Корнилов рассказал про старика Романычева. Почувствовав, что Борис Андреевич сомневается, он добавил:
– Это дело по тебе. Ты блокадник, знаешь, что такое сто двадцать пять граммов хлеба в сутки. И в очерках своих судебных никогда конформистом не был.
– Нечего меня комплиментами потчевать! – проворчал Лежнев, но полковник видел, что Борису Андреевичу приятны его слова.
– О чем вы так долго секретничали? – спросила жена, когда Лежнев, проводив полковника, вернулся в гостиницу.
– Обсуждали мировые проблемы, – попробовал отшутиться Борис Андреевич. Ему не хотелось говорить о предложении Корнилова до тех пор, пока он не решит, принять его или отвергнуть.
– Мировые проблемы – это твоя слабость. Но Игорь Васильевич человек дела: болтовней себя не изводит. Так что выкладывай!
– Секреты – они на то и секреты… – начал Лежнев, но жена только махнула рукой:
– Ладно! Сам не вытерпишь, расскажешь.
После ужина она пошла смотреть фильм – в кинозале гостиницы показывали «Письма мертвого человека». Лежнев давно перестал ходить на такие фильмы. И всегда искренне удивлялся: для кого их делают? За последние двадцать лет ему ни разу не удавалось встретить человека, который хотел бы атомной войны.
Он сел в шезлонг на балконе и закурил. Солнце закатилось, и спокойная вода залива сразу потемнела… Уходящий вдаль песчаный берег, сосны, здания Сестрорецкого курорта – все вдруг окрасилось в фиолетовый цвет. Казалось, даже воздух приобрел фиолетовый оттенок. Пронзительно кричали чайки. Из-за леса доносилась невнятная музыка. В Кронштадте, темнеющем посреди залива, зажглись первые огоньки. Огоньки трепетали в вечернем нагретом воздухе, обещая на завтра хорошую погоду.

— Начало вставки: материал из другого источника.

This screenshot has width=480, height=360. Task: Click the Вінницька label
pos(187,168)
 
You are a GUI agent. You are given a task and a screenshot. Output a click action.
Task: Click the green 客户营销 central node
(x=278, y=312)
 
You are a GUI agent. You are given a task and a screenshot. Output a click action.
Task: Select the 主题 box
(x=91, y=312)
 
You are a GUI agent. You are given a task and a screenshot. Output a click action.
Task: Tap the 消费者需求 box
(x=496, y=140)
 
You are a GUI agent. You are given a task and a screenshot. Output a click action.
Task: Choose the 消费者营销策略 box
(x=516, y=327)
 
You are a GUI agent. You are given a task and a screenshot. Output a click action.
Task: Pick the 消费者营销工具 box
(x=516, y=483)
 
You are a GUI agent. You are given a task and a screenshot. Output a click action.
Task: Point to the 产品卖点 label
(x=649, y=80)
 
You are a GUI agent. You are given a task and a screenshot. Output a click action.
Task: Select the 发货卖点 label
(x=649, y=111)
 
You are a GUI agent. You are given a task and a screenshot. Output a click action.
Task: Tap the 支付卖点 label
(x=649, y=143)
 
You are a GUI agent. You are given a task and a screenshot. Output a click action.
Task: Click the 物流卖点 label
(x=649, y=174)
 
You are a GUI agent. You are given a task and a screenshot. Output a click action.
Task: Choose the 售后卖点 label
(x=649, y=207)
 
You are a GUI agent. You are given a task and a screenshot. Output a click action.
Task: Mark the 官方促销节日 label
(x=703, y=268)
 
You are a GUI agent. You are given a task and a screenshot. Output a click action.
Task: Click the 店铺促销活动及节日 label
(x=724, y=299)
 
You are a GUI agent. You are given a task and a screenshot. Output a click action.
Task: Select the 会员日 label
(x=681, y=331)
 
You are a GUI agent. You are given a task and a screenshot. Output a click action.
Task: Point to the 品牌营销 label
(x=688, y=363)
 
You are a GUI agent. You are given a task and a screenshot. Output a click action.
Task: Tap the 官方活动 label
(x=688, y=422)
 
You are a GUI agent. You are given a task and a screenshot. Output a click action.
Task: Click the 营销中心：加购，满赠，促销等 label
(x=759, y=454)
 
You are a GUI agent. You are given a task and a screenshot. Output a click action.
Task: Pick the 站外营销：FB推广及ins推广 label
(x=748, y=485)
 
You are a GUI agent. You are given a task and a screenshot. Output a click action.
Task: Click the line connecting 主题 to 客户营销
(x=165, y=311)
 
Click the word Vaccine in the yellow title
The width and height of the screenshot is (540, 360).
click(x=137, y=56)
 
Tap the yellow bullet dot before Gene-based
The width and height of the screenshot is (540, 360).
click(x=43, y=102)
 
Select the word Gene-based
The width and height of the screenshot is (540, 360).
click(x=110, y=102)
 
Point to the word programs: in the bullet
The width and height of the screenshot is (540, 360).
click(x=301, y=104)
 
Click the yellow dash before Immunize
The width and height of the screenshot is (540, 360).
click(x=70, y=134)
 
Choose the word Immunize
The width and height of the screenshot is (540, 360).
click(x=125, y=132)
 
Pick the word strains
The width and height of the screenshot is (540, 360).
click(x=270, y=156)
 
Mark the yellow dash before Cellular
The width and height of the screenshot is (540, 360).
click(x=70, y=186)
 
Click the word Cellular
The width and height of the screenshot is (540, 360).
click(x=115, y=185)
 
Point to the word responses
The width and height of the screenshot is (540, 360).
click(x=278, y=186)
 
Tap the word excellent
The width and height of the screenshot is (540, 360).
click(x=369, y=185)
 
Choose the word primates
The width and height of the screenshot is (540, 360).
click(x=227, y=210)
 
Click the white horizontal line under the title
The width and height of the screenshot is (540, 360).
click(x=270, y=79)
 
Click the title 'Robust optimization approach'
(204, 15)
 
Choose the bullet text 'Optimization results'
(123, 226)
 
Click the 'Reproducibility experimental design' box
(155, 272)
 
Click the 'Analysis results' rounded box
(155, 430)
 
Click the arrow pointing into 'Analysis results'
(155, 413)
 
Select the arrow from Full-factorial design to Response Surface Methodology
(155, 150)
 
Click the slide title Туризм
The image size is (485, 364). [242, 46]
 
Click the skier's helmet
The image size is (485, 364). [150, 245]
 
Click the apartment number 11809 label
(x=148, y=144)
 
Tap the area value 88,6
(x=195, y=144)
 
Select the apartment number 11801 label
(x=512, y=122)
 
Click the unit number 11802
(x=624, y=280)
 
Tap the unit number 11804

История старика, решившего повиниться через сорок пять лет, заинтересовала Лежнева. «Целая жизнь прошла с момента преступления, – думал Борис Андреевич. – Как он ее прожил? В вечном страхе разоблачения? А чего было ему бояться? Оклеветанный не вернется, не предъявит свой счет. Сообщники будут молчать. Если бы преступление стало для него первым, но не последним, не пришел бы он с повинной. Да и не мог он в таком случае ни разу не споткнуться. Значит, сорок пять лет жил честно и праведно?» – Борис Андреевич рассеянно следил за тем, как ветер гонит полоски ряби по зеркалу залива. Ему уже захотелось поскорее встретиться со стариком, вызвать его на откровенность, заглянуть ему в душу.
8
На следующее утро, в восемь сорок, – Корнилов старался всегда приезжать на службу к этому времени, – ему доложили, что на Каменном острове обнаружили труп неизвестного мужчины. Старика. И первая мысль у полковника была о Романычеве.
– Когда поступило сообщение? – спросил он дежурного.
– Полчаса назад. Наша группа уже выехала.